Houghton, D.C. 2002. Biodiversity of Minnesota caddisflies (Insecta: Trichoptera). Ph.D. Dissertation, University of Minnesota. 194 pp.
No Abstract for Chapter 1: INTRODUCTION
Abstract for Chapter 2: DELINEATATION AND CHARACTERIZATION OF MINNESOTA CADDISFLY REGIONS
Over 300,000 adult caddisfly specimens representing 224 species were collected and analyzed from samples of 248 Minnesota aquatic habitats within 58 watersheds. Detrended Correspondence Analysis and a flexible unweighted pair group method using arithmetic averages (UPGMA) dendogram of caddisfly relative abundance data determined that five regions of caddisfly exist within the state. Species richness and diversity were significantly highest in the Lake Superior and Northern regions, lowest in the Northwestern and Southern regions, and intermediate in the Southeastern region. Canonical Correspondence Analysis determined that caddisfly species composition was related to temperature, percentage of disturbed habitat, and stream gradient. A strong correlation between temperature and percentage of disturbed habitat made determination of the relative importance of those variables difficult. Caddisfly species richness in small and medium sized streams correlated negatively with percentage of disturbed upstream habitat in the Northern, Northwestern, and Southern regions. Change in the composition of trophic functional groups based on habitat type generally followed a pattern predicted by the river continuum concept in the Lake Superior, Northern, and Southeastern regions, whereas fine particle filtering collectors dominated all sizes of lakes and streams in the Northwestern and Southern regions. Although the absence of historical data makes it difficult to separate the relative importance of natural and anthropogenic factors, loss of caddisfly biodiversity and homogenization of feeding ecology has probably occurred in at least the Northwestern and Southern regions due to human disturbance.
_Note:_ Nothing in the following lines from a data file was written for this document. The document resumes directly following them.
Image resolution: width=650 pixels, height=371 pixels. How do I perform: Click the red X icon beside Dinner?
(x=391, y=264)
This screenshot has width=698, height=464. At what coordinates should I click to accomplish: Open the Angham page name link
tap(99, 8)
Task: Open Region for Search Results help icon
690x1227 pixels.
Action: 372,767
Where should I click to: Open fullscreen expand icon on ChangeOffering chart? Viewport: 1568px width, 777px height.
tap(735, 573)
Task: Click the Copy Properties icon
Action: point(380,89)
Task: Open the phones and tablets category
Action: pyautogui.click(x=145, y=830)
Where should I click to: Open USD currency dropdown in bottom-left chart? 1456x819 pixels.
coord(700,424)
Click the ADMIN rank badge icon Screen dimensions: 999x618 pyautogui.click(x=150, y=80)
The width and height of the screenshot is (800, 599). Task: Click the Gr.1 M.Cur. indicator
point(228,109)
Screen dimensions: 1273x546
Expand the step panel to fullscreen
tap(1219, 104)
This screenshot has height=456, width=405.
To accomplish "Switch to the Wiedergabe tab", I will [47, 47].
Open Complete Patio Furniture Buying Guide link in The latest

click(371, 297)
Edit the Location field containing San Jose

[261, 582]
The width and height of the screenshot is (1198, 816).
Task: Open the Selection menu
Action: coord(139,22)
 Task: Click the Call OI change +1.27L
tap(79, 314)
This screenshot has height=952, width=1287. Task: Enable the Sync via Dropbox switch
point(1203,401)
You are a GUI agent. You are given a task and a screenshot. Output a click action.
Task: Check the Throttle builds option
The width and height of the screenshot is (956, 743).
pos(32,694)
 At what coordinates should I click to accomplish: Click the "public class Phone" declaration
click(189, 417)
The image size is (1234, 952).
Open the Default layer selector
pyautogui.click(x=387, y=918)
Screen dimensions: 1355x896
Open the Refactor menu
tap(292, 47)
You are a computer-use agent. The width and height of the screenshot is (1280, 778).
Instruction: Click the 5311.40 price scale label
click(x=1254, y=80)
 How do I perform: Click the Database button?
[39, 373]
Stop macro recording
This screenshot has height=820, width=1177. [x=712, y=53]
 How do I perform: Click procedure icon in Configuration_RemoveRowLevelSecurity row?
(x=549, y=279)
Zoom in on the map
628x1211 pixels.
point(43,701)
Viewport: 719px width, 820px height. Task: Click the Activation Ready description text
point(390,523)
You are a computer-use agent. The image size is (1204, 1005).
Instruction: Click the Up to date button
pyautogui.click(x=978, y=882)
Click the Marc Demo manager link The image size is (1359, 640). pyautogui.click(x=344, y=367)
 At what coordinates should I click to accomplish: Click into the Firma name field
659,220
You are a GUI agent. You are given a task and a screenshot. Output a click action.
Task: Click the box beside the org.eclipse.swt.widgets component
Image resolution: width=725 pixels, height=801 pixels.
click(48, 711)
Abstract for Chapter 3: EVALUATION OF MINNESOTA GEOGRAPHIC CLASSIFICATIONS BASED ON CADDISFLY DATA
The ability to partition the variation of faunal assemblages into homogenous units is referred to as classification strength (CS). In this study, the CSs of three types of geographic classifications: watershed basin, ecological region, and caddisfly region, were compared based on 254 light trap samples of adult caddisflies collected in Minnesota during 1999 2001. The effect on CS of three different levels of taxonomic resolution: family, genus, and species, was also assessed. Primary (broadest possible) a priori classifications by watershed basin and ecological region had a lower CS than did secondary classifications by these regions. Caddisfly region, an a posteriori classification based directly on caddisfly distribution data, had nearly twice the CS of the a priori classifications. CS decreased approximately 20% with a decrease in taxonomic resolution from species to genus, and from genus to family. These results suggest that geographic classification, spatial scale, and taxonomic resolution are all important factors to consider when sampling aquatic insects.
Abstract for Chapter 4: PHENOLOGY AND HABITAT AFFINITIES OF THE MINNESOTA CADDISFLIES (INSECTA: TRICHOPTERA)
Over 300,000 caddisfly specimens were examined from 317 light trap samples collected during 1999 - 2001, and from museum and literature records. Two hundred eighty four caddisfly species were determined to occur in Minnesota, representing 20 families and 74 genera. The distribution and relative occurrence in different regions, habitat types, and levels of upstream disturbance was documented for each species. The majority of Minnesota species appeared to be univoltine, with adult emergence and flight occurring in June and July. There were, however, other species that were detected in the spring, fall, winter, or during multiple seasons. Fifty three percent of all specimens were represented by eight species, whereas 81 species were known from <10 specimens. Seven of the 13 species with official protective status in Minnesota were located during 1999 2001. Two were more widespread than previously thought. Binomial regression determined that 16 species were statistical indicators of particular habitats and site conditions in Minnesota. Presence of three species appeared to indicate habitat disturbance, particularly the disturbance of lakes and small streams. Presence of the remaining 13 species was related to both latitude and habitat disturbance. These species may be valuable as indicators of undisturbed habitats, but their response to latitude must first be separated from their response to habitat disturbance.